CRUISIN' 1962



PEG: Eddie, you're getting to be a real DRAG! EDDIE: I got things to do...

Russ "Weird Beard" Knight
KLIF, Dallas
Increase Records INCM 2007
Released June 1970

SIDE ONE (22:20): KLIF News Headlines Peppermint Twist -- Joey Dee & The Starlighters (1:54) Soldier Boy -- The Shirelles (2:40) KLIF Summer Spectacular I Need Your Lovin' -- Don Gardner & Dee Dee Ford (2:57) This Knight's Bullseye Hey Baby -- Bruce Channel (2:14) KLIF Master Control Let Me In -- The Sensations (2:53) Skyland Chrysler commercial Johnny Angel -- Shelley Fabares (2:05) KLIF station ID SIDE TWO (20:11): Duke of Earl -- Gene Chandler (2:13) You'll Lose a Good Thing -- Barbara Lynn (2:25) Gillette commercial The Wanderer -- Dion (2:40) KLIF E.S.P. promo Goodbye Cruel World -- James Darren (2:19) Flying High in the Dallas Sky Sealed With A Kiss -- Brian Hyland (2:38) KLIF DJ Trading Stamp promo Locomotion -- Little Eva (2:12)


Resume/Where Is He Now?

Russ Knight was the "Weird Beard" on the air at KLIF in the early 60's. Real name: Russel Lee Moore. Russ had a degree from SMU in Drama and at one time had the highest ratings ever achieved in nighttime radio in Dallas, a 62 share! Russ was one of the first night jock showmen. He intertwined bits and schtick into his delivery and included requests and dedications from the phone. His was a SHOW! He called himself "the Saviour of Dallas radio".

Russ remained with McLendon after leaving KLIF in 1964 landing the night show on KILT in Houston. In the summer of 1966, Russ and KLIF's night jock Bob McCord traded shifts. Russ came up from KILT in Houston and McCord went to KILT. As it turned out McCord stayed in Houston and the "Weird Beard" was back at KLIF for a while in the summer of '66! Knight did stops in several northern major markets and was heard doing talk radio in the Washington D.C. area a few years ago, and is now living in Poplar Bluff, MO, dabbling occasionally in voice work for syndication. In the early 70's, he was featured on the popular "Cruisin'" Series albums which featured various DJ's and radio stations from across the U.S. "Cruisin' '62" featured KLIF and Russ Knight. Although a recreation of his glory days at KLIF, it was a true representation of a typical "Weird Beard" show.
Many thanks and a tip of the Cruisin' cap to Steve Eberhardt and the "History of KLIF Radio 1190, Dallas" Site! Thanks, Steve!

» **Exercise data**
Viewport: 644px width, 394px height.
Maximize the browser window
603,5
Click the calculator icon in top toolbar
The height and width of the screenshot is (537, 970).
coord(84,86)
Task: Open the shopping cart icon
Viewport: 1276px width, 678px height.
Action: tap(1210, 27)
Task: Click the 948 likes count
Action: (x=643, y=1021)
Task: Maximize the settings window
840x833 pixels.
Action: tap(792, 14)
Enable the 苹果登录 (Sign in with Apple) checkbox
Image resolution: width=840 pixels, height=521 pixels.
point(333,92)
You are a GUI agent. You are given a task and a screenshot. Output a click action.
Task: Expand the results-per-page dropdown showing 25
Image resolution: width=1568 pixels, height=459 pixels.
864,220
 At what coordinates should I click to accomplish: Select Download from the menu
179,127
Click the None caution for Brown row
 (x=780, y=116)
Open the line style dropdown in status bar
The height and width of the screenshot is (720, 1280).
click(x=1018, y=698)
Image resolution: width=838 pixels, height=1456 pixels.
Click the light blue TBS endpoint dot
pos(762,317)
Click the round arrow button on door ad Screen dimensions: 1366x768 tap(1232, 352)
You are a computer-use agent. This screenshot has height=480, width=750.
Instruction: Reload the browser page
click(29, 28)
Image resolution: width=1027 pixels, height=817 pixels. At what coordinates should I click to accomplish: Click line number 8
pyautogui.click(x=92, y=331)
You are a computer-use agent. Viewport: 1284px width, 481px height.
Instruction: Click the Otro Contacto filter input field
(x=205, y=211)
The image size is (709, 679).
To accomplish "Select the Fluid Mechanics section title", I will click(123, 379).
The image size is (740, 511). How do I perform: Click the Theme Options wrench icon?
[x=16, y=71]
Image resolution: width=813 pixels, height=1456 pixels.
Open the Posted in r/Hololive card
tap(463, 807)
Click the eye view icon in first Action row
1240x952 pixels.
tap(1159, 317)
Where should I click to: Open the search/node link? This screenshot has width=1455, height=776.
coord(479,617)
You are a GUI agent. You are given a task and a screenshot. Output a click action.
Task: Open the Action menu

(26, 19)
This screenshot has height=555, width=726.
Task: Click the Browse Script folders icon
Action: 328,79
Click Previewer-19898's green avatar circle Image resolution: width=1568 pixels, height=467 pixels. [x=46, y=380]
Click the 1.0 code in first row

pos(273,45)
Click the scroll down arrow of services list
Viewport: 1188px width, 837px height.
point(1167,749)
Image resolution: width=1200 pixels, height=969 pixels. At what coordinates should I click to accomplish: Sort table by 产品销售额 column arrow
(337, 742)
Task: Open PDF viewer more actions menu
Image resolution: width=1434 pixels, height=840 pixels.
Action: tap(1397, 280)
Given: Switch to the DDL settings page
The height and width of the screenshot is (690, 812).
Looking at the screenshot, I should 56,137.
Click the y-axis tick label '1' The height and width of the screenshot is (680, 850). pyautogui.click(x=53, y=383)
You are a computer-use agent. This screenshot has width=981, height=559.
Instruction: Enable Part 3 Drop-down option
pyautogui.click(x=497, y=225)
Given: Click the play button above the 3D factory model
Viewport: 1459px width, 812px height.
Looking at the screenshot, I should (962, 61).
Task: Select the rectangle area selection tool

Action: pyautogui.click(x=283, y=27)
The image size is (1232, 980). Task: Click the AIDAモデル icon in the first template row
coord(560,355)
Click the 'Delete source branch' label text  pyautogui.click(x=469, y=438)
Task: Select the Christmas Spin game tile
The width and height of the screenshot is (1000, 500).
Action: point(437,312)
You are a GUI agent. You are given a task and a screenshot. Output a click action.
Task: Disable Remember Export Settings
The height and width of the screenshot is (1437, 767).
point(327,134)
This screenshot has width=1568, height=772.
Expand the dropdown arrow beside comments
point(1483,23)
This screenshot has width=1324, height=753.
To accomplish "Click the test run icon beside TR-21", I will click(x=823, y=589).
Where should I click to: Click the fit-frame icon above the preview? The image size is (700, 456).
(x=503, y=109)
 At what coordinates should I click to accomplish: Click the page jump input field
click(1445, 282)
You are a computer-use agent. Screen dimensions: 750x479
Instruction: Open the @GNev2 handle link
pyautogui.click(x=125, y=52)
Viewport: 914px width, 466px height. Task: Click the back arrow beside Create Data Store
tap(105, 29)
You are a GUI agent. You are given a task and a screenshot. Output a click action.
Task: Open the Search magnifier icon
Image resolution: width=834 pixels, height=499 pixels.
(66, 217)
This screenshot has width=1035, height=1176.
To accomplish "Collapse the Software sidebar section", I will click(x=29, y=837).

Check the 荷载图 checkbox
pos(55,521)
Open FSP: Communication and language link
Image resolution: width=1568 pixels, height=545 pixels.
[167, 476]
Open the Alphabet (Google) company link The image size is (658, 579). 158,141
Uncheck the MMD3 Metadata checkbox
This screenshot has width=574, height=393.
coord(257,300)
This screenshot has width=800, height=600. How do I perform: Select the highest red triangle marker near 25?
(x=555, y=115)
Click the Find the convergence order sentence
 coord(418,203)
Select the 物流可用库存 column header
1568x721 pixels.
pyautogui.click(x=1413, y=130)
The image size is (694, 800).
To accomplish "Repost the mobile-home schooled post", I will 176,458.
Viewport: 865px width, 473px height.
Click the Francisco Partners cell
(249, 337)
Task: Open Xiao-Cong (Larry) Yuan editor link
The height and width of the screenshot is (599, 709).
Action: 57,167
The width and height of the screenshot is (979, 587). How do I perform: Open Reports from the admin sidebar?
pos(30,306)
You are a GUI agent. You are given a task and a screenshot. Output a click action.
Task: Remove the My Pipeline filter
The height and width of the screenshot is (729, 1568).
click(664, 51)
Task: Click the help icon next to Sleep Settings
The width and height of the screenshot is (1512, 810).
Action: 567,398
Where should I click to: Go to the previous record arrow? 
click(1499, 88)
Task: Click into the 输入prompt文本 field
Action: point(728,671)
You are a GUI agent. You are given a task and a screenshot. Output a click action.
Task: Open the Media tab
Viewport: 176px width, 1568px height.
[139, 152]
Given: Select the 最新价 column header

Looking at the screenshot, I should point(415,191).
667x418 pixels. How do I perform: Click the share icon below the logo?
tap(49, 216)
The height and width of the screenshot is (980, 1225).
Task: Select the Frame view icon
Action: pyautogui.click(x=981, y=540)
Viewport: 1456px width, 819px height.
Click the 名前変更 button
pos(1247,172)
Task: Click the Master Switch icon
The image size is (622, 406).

» **Set of tasks**
a) According to the page about Russ Knight, what was the "Weird Beard"'s real name?
b) Please write what comes next in the page about Russ Knight and the Cruisin' 1962 album.
The lines have nothing to do with the page about Russ Knight.

» **Answers to each task**
a) Russel Lee Moore.

b)
Now CRUISIN' goes to '62
Lay some groovies over you
Recreate the good ol' days
Twistin' in the summer haze
Screamin' rhythm, diggin' you
It's early Sixties radio-ooooo

That's the way Russ "Weird Beard" Knight might introduce this volume of the CRUISIN' series. In 1962 Russ was a beefy college grad with a Masters degree who found himself holding down the seven-to-midnight show on KLIF in Dallas. By 1962 all the radio production gimmickry that had been developing reached some sort of zenith in kitsch artistry. And Russ Knight, graduate journalism degree and all, was perfectly suited to the medium (and message). His voice rose up and fell with facility, moving up and down the scale like an express elevator. He had a nickname (and a weird beard to match it) and a fan club and he called himself the "savior of Dallas radio." Damned near everything he said rhymed. Horns honked and everything echoed echoed echoed. It was high powered radio cacophony at its best.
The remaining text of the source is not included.